Kanaya menggeleng. “Itu urusan pribadimu, Mirah. Kurasa aku tak berhak mengatakan apapun,”

Mirah manggut-manggut. Setidaknya ia bisa bernafas lega. Tadi ia sempat berpikir untuk keluar dari pekerjaan, tetapi ia gamang karena mencari pekerjaan juga sulit. Apalagi dirinya sudah nyaman.

“Ya sudah kembali kerja. Aku mau lihat pembayaran siswa yang masuk bulan ini,”

Mirah tersenyum. “Baik, Mbak. Terima kasih,”

Kanaya mengangguk, Mirah pun beranjak pergi. Namun baru beberapa langkah, Kanaya kembali memanggilnya.

“Mir, Faisal tahu sekolah ini,”

***

Kepala Nena menggeleng berulang kali. Mirah baru saja menyelesaikan ceritanya.

“Jadi mantan suami kamu kerja sama mantan suami Kanaya?”

Mirah mengangguk dan Nena berdecak. “Ck, kenapa jadi begini ya, Mir?”

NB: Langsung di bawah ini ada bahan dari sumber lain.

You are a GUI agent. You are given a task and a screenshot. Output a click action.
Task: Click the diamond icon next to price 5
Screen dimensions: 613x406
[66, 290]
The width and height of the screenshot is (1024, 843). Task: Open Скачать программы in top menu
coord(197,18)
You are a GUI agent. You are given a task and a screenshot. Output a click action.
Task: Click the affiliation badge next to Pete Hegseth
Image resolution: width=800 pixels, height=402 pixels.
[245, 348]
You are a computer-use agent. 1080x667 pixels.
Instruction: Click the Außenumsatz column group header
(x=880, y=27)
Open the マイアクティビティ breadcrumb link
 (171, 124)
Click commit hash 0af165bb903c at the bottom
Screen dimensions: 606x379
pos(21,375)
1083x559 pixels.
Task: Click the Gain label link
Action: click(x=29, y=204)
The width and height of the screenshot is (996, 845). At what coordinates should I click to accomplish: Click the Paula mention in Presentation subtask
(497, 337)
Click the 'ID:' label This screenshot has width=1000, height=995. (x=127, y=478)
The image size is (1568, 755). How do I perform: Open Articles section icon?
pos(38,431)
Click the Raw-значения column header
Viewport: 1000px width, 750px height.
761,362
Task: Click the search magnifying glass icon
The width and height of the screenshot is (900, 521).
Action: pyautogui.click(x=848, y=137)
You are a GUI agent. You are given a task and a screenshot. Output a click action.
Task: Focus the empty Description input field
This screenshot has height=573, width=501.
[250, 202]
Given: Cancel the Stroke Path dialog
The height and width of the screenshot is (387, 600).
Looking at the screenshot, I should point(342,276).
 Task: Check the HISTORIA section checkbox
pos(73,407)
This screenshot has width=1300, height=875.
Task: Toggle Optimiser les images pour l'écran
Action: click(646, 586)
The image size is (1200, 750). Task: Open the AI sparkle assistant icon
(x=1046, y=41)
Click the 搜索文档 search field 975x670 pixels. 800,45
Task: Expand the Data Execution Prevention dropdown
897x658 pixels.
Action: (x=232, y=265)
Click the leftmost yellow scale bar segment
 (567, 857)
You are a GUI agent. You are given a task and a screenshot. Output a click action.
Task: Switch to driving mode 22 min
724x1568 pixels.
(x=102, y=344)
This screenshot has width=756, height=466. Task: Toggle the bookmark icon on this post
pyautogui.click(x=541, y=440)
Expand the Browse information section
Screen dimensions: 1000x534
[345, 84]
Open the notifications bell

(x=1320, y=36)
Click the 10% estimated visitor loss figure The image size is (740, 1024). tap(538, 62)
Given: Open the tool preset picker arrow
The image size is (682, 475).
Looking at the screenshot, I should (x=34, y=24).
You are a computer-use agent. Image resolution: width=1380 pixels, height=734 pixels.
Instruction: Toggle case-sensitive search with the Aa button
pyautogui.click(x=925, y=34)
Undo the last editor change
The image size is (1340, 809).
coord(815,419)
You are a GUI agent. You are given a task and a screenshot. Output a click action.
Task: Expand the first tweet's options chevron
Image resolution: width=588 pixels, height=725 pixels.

Mirah mendesah. “Mungkin ini yang disebut serapat-rapatnya kita menutup bangkai pada akhirnya tercium juga, Teh,”

“Tapi dia belum tau kan, Mir.”

“Akan tahu, Teh.” Ralat Mirah sambil menghela napas berat. “Cepat atau lambat.”

“Kalau gitu apa nggak sebaiknya kamu keluar kerja?”

“Aku sudah berpikir begitu, Teh. Tapi aku nggak enak dengan Mbak Kanaya. Dia terlalu baik.”

“Tapi kamu sendiri nggak nyaman kan, Mir?”

“Aku bingung, Teh. Mencari pekerjaan susah. Itu yang kupikirkan setelah nantinya berpisah dari Oppa.”

“Uang Dae Ho?”

“Terlalu banyak keperluan, Teh. Biaya berobat Emak. Biaya sekolah Rania dan Kumala.”

Sesaat hening.

“Aku benar-benar takut Bang Faisal tahu semuanya, Teh.” Suara Mirah terdengan pelan. Nyaris berbisik.

Nena manggut-manggut. Ia kasihan dan prihatin dengan masalah yang membelit Mirah. “Kalau saran Teteh teh kamu keluar dari kerja. Biar bagaimanapun perjanjian kamu dan Dae Ho yang penting sekarang. Kalau kamu resign kan, Faisal tak ada kesempatan menemuimu di sekolah Kanaya.”

Mirah mengangguk. Hal itu memang sudah dipikirkannya. Tapi bagaimana dengan nasib dirinya. Masa iya, ia harus berjibaku mencari pekerjaan lagi.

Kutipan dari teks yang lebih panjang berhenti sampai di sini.